両腕を洗い終わったレライエは、そのままボディーソープまみれの手を腰に移動させる。
「っひ」
腰をレライエに丁重に洗われた響は、むず痒くて変な声を上げてしまう。
「っひ、ってフフフ」
響の情けない声を聞いたレライエは、笑いながら手を下に持っていく。
「ちょっと待てレライエ! それ以上は駄目だ!」
「何が駄目なのかな?」
レライエはまるでネズミを見つけた猫のように、瞳を細めると少しずつその手を下に移動させていく。
「駄目なものは駄目だ!」
響はレライエの手を握って下に行かないようにするが、なかなか止めることはできない。
三十秒程の攻防の末、遂にレライエは手の力を抜く。
響はわかってくれたか、と一安心するがその瞬間、響の体に冷たいシャワーがかけられる。
「冷た!」
「フフフ、冷たって」
冷水をかけたレライエ本人は、クスクスと口元を隠しながら響の様子を笑っていた。
「ねえ響」
「何だレライエ?」
レライエは後ろから響を抱きしめると、耳元で小さな声をささやき始める。
「君は折れたりしないよね?」
「ああ、きっとな」
浴室に備え付けてある鏡で、響はレライエの表情を見ようとするが、湯気で見ることは叶わなかった。

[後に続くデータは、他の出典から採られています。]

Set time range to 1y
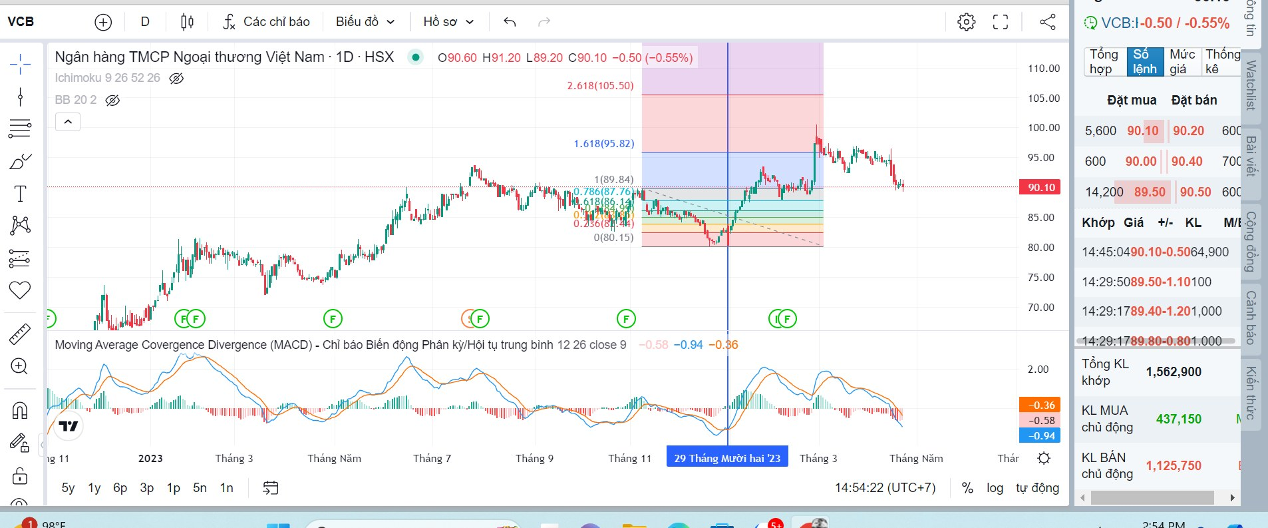1268x528 pixels. pos(94,488)
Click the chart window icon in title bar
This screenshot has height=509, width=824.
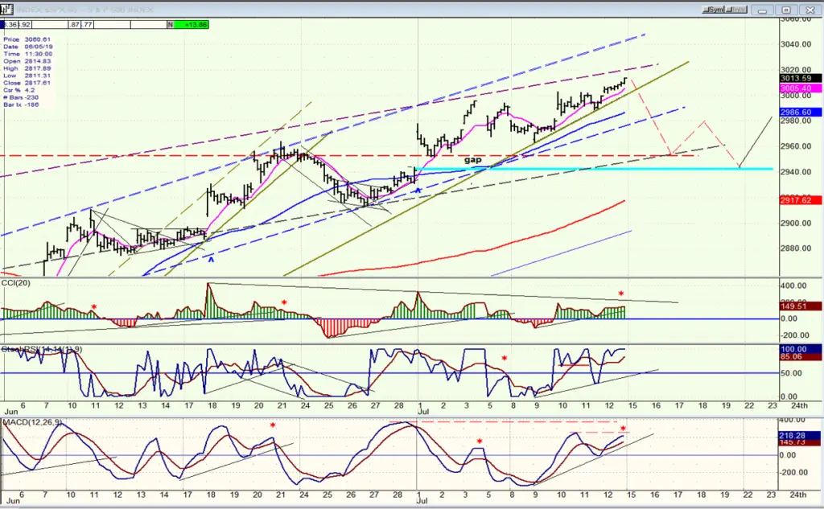coord(6,10)
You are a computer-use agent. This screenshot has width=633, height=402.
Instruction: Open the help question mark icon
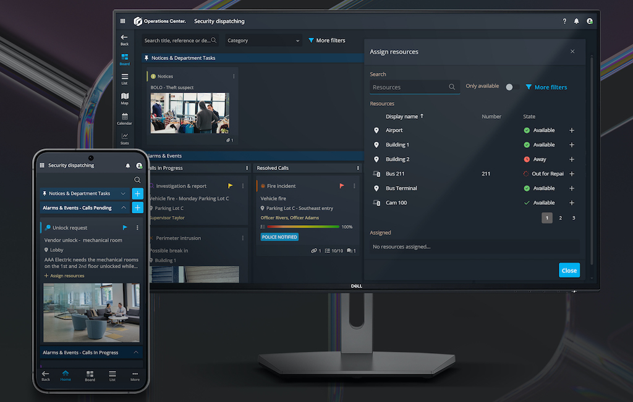(564, 21)
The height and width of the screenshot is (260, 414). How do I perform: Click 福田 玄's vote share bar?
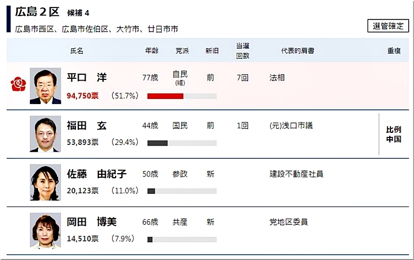point(158,143)
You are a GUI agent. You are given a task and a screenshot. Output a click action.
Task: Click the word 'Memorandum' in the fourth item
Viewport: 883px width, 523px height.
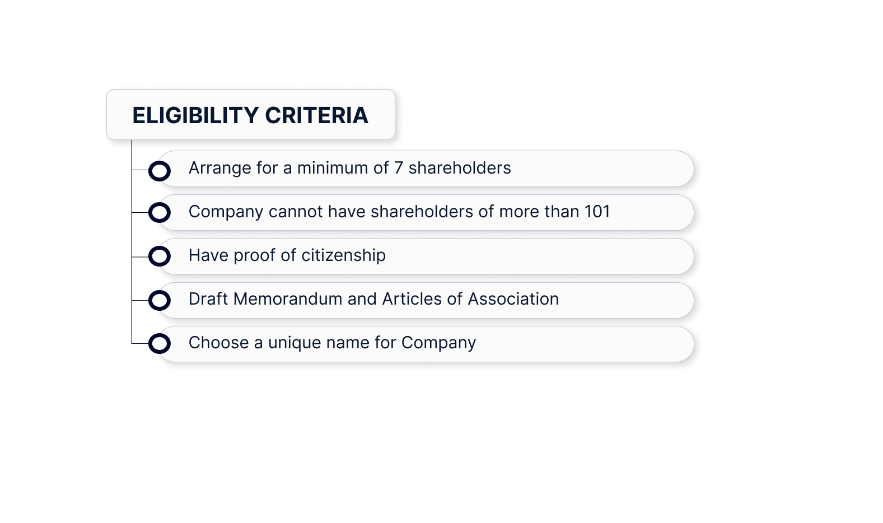288,299
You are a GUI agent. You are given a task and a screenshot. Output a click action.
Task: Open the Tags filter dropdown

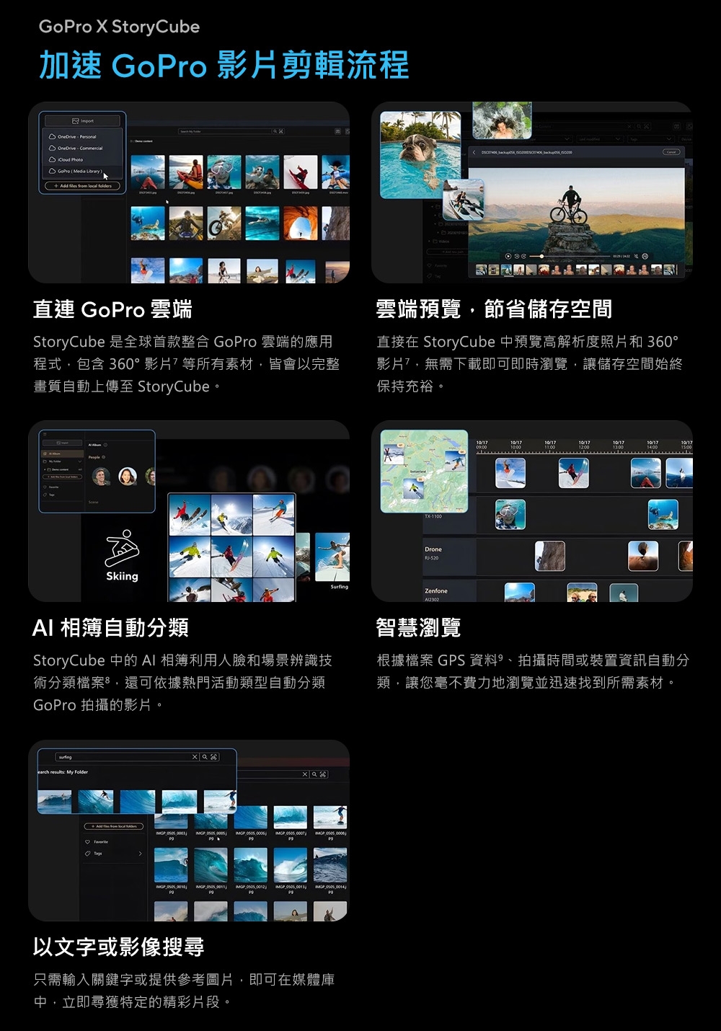coord(651,139)
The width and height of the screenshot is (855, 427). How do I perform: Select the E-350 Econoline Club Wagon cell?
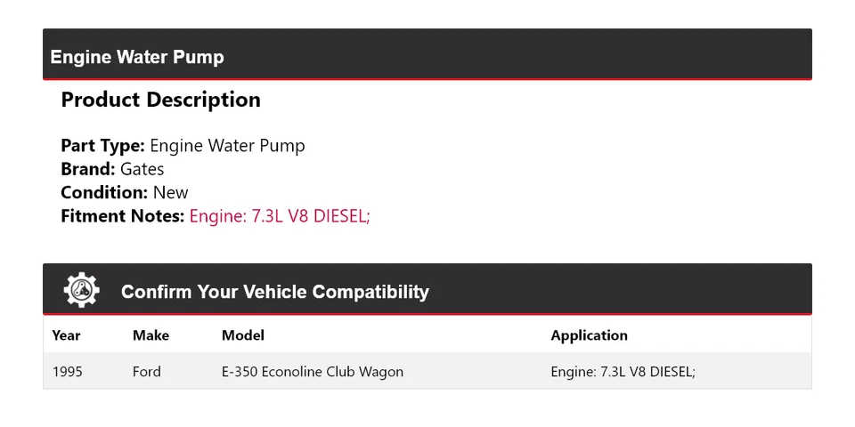coord(313,372)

それを聞いたレライエは、そのままレライエは実体化を解いてその場を後にする。
「ふう、出るか」
後に残された響は、浴室の外に出していたタオルで体を拭いて、風呂場を後にするのであった。
「ねえ兄貴?」
「何だ琴乃」
「兄貴いつもと違うにおいがする」
風呂上がりの響を見た琴乃は、スンスンと顔を近づけてそう言うのであった。
無論響もそんな覚えは無いので、自分の体を嗅いでみるが特に臭わない。
「臭わないぞ琴乃」
「んーじゃあ私の勘違い?」
琴乃は「何か違うにおいがするんだけどなー」と言っているのを尻目に、響は自室に戻るのであった。
翌日、響はいつもどおり教室で達也とたわいない会話をしていると、再び別のクラスの女子生徒が達也のもとに近づいてくる。
響と達也はその女子生徒の顔へ、ちらりと視線を向けてみると昨日告白してきた女子生徒とは違う女子生徒であった。
腰に届きそうな長い黒髪と豊満な胸元を持った、清楚な少女であった。
近づいてくる女子生徒の顔を響と達也は知っていた、美少女ランキング高等部二年生の部で八位にランクインしていた少女だからだ。
「あの、立花達也さん。実は言いたいことがありまして」
女子生徒は恐る恐る達也に話しかけると、頭を下げて右手を差し出すのであった。
「好きです、付き合ってください!」
思いっきりの良い告白に、教室内に居たクラスメイトは騒然とする。
しかし達也の顔は思わしくなく、そのまま頭を斜め四五度まで下げる。
「すまない、断らせてくれ」
達也の返答は一刀両断であった。それを聞いたクラスメイト達の様子は、さらに騒がしくなる。
告白を断られた女子生徒は、そのまま回れ右をして教室を去っていくのであった。
「なあ達也、流石に一刀両断はヤバいんじゃ?」
「響、昨日も言ったが俺は今余計な関係を築きたくない。それと昨日もなんだが俺は一度も彼女たちと喋ったことは無いぞ」
達也の言葉を聞いた響は、ゾッとするような表情をして顔を青ざめるのであった。
「え? 話したこと無いの?」
「ああ、何なら俺の記憶が確かなら、初対面のはずだ」
達也の言葉を聞いて悩む響。
初対面のはずなのに、連続で告白してくる美少女ランキングランカー達、もしこれが今後も続くようであれば……そう思った響は達也に小さく耳打ちする。
「明日以降も告白されたら、少し調べてみるか?」
「あんまり色恋事の調査はしたくないがな、やるべきだな」
達也は頭を悩ませながらも、響の言葉に同意するのであった。